Which of the lines below contain the string "will", with case counting? Find them and copy each one out in full.

** start Extracted entries **

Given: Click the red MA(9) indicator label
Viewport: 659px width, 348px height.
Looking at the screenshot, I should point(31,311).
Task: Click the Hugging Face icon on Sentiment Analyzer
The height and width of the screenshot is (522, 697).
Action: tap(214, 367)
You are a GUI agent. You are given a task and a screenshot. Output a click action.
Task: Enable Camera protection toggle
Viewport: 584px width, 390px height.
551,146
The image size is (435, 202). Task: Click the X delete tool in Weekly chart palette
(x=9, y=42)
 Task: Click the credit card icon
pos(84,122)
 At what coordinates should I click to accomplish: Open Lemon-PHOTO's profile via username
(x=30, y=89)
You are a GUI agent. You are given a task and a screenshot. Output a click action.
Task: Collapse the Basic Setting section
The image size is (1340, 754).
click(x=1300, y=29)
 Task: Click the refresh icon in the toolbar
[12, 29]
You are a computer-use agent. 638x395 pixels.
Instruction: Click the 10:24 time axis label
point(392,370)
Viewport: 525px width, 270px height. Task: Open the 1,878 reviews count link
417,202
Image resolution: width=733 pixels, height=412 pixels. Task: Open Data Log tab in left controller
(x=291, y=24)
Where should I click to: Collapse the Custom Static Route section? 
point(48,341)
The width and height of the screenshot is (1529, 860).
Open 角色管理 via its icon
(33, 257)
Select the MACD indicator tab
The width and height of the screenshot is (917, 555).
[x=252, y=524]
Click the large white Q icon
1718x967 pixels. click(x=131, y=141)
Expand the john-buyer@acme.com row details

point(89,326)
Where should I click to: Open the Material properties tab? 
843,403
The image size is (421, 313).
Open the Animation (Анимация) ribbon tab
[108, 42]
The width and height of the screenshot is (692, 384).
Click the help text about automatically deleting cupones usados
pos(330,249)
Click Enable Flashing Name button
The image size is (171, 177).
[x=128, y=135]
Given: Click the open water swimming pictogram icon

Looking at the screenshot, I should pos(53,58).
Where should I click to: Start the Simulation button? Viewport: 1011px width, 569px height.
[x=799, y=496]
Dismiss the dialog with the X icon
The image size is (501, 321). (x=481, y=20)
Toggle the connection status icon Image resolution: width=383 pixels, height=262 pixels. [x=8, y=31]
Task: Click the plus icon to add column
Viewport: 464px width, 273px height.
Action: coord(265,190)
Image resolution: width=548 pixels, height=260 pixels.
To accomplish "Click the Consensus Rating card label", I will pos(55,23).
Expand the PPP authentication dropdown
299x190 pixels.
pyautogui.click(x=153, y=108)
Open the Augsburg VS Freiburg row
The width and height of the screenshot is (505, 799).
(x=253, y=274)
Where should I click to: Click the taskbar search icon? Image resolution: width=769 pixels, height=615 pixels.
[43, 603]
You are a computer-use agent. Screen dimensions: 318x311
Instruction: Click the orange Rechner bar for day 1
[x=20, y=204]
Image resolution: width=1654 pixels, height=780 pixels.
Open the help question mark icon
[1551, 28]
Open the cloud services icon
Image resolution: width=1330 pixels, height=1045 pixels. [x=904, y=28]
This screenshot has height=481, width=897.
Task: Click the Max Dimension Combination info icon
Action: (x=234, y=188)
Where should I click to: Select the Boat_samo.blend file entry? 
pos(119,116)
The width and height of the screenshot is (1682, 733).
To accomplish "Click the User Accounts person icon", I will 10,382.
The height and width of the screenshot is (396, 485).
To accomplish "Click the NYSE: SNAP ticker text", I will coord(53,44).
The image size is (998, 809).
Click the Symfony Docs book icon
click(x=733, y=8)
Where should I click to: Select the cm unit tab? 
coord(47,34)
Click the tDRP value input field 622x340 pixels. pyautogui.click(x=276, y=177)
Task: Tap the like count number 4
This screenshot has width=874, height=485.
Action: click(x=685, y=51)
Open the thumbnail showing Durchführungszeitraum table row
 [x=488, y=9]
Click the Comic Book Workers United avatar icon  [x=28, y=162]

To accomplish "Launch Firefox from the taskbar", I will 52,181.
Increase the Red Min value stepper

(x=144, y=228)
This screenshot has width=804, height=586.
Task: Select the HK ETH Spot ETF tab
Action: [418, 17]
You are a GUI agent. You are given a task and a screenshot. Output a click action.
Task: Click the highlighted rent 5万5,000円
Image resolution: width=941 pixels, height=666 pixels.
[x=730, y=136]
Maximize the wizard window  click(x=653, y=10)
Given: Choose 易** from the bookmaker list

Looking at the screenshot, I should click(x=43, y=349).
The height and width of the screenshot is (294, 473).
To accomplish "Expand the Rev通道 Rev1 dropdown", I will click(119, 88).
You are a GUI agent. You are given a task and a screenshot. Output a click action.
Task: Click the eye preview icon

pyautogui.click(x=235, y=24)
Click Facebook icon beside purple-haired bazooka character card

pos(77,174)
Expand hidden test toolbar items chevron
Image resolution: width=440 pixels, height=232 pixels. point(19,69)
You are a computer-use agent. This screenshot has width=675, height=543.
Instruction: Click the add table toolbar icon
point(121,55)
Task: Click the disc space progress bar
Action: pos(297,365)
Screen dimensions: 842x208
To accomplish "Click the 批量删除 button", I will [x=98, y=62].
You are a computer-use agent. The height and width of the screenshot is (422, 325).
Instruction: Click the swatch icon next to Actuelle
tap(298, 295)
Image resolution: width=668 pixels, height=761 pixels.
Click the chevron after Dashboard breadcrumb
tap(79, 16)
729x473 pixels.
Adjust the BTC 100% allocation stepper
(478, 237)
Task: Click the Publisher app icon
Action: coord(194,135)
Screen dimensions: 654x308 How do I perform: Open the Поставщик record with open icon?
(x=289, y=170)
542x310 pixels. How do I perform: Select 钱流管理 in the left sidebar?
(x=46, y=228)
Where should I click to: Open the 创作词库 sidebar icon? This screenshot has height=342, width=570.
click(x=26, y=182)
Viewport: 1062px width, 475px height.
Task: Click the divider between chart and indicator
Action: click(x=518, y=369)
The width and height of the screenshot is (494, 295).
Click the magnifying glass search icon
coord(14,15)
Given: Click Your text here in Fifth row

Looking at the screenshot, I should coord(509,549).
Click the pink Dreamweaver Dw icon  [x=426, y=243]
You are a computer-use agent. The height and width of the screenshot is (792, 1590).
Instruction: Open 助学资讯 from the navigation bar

** end Extracted entries **

Full response:
To accomplish "Click the Consensus Rating card label", I will pos(55,23).
To accomplish "Click the User Accounts person icon", I will 10,382.
To accomplish "Click the NYSE: SNAP ticker text", I will coord(53,44).
To accomplish "Launch Firefox from the taskbar", I will 52,181.
To accomplish "Expand the Rev通道 Rev1 dropdown", I will click(119, 88).
To accomplish "Click the 批量删除 button", I will [x=98, y=62].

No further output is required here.